■ STATED GOAL
Please give the items below as a JSON list of strings, one string for each line, leaving out blank lines.

+ + +

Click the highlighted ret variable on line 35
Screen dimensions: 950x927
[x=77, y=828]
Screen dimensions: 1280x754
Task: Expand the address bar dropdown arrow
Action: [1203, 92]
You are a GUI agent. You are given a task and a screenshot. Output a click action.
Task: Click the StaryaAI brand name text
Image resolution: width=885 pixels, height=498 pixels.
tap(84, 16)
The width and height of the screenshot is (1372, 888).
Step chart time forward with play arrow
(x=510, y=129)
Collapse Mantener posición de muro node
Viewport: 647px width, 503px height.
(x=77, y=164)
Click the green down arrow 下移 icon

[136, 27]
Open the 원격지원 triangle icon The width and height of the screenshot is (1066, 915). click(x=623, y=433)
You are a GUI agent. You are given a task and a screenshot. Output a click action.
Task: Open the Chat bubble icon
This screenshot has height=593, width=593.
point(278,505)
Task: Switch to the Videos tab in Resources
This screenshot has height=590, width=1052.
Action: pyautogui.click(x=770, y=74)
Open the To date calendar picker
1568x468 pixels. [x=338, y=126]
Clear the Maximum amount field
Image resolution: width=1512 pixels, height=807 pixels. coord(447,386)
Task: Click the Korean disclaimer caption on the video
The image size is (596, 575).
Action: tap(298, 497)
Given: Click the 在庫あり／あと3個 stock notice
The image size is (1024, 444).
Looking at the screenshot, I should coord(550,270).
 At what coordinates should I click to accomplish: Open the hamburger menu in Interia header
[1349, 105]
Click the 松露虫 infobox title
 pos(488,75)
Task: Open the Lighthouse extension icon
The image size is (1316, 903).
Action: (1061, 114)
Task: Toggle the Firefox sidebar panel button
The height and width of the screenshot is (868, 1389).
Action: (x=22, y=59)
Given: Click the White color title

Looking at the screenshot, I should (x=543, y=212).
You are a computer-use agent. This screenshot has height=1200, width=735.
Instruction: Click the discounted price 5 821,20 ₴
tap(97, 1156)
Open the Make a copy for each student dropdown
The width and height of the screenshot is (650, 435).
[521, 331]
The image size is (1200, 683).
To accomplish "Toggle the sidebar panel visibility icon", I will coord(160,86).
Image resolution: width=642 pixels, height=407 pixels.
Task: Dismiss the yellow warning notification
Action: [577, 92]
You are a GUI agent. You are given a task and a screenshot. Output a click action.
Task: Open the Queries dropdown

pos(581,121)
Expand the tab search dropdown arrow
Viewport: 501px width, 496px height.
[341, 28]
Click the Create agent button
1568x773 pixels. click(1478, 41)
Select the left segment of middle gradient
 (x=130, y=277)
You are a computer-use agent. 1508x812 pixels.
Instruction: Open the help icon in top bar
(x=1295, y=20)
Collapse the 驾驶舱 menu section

+ + +

■ SOLUTION TO THIS PROBLEM
[
  "Click the highlighted ret variable on line 35",
  "Screen dimensions: 950x927",
  "[x=77, y=828]",
  "Screen dimensions: 1280x754",
  "Task: Expand the address bar dropdown arrow",
  "Action: [1203, 92]",
  "You are a GUI agent. You are given a task and a screenshot. Output a click action.",
  "Task: Click the StaryaAI brand name text",
  "Image resolution: width=885 pixels, height=498 pixels.",
  "tap(84, 16)",
  "The width and height of the screenshot is (1372, 888).",
  "Step chart time forward with play arrow",
  "(x=510, y=129)",
  "Collapse Mantener posición de muro node",
  "Viewport: 647px width, 503px height.",
  "(x=77, y=164)",
  "Click the green down arrow 下移 icon",
  "[136, 27]",
  "Open the 원격지원 triangle icon The width and height of the screenshot is (1066, 915). click(x=623, y=433)",
  "You are a GUI agent. You are given a task and a screenshot. Output a click action.",
  "Task: Open the Chat bubble icon",
  "This screenshot has height=593, width=593.",
  "point(278,505)",
  "Task: Switch to the Videos tab in Resources",
  "This screenshot has height=590, width=1052.",
  "Action: pyautogui.click(x=770, y=74)",
  "Open the To date calendar picker",
  "1568x468 pixels. [x=338, y=126]",
  "Clear the Maximum amount field",
  "Image resolution: width=1512 pixels, height=807 pixels. coord(447,386)",
  "Task: Click the Korean disclaimer caption on the video",
  "The image size is (596, 575).",
  "Action: tap(298, 497)",
  "Given: Click the 在庫あり／あと3個 stock notice",
  "The image size is (1024, 444).",
  "Looking at the screenshot, I should coord(550,270).",
  " At what coordinates should I click to accomplish: Open the hamburger menu in Interia header",
  "[1349, 105]",
  "Click the 松露虫 infobox title",
  " pos(488,75)",
  "Task: Open the Lighthouse extension icon",
  "The image size is (1316, 903).",
  "Action: (1061, 114)",
  "Task: Toggle the Firefox sidebar panel button",
  "The height and width of the screenshot is (868, 1389).",
  "Action: (x=22, y=59)",
  "Given: Click the White color title",
  "Looking at the screenshot, I should (x=543, y=212).",
  "You are a computer-use agent. This screenshot has height=1200, width=735.",
  "Instruction: Click the discounted price 5 821,20 ₴",
  "tap(97, 1156)",
  "Open the Make a copy for each student dropdown",
  "The width and height of the screenshot is (650, 435).",
  "[521, 331]",
  "The image size is (1200, 683).",
  "To accomplish \"Toggle the sidebar panel visibility icon\", I will coord(160,86).",
  "Image resolution: width=642 pixels, height=407 pixels.",
  "Task: Dismiss the yellow warning notification",
  "Action: [577, 92]",
  "You are a GUI agent. You are given a task and a screenshot. Output a click action.",
  "Task: Open the Queries dropdown",
  "pos(581,121)",
  "Expand the tab search dropdown arrow",
  "Viewport: 501px width, 496px height.",
  "[341, 28]",
  "Click the Create agent button",
  "1568x773 pixels. click(1478, 41)",
  "Select the left segment of middle gradient",
  " (x=130, y=277)",
  "You are a computer-use agent. 1508x812 pixels.",
  "Instruction: Open the help icon in top bar",
  "(x=1295, y=20)",
  "Collapse the 驾驶舱 menu section"
]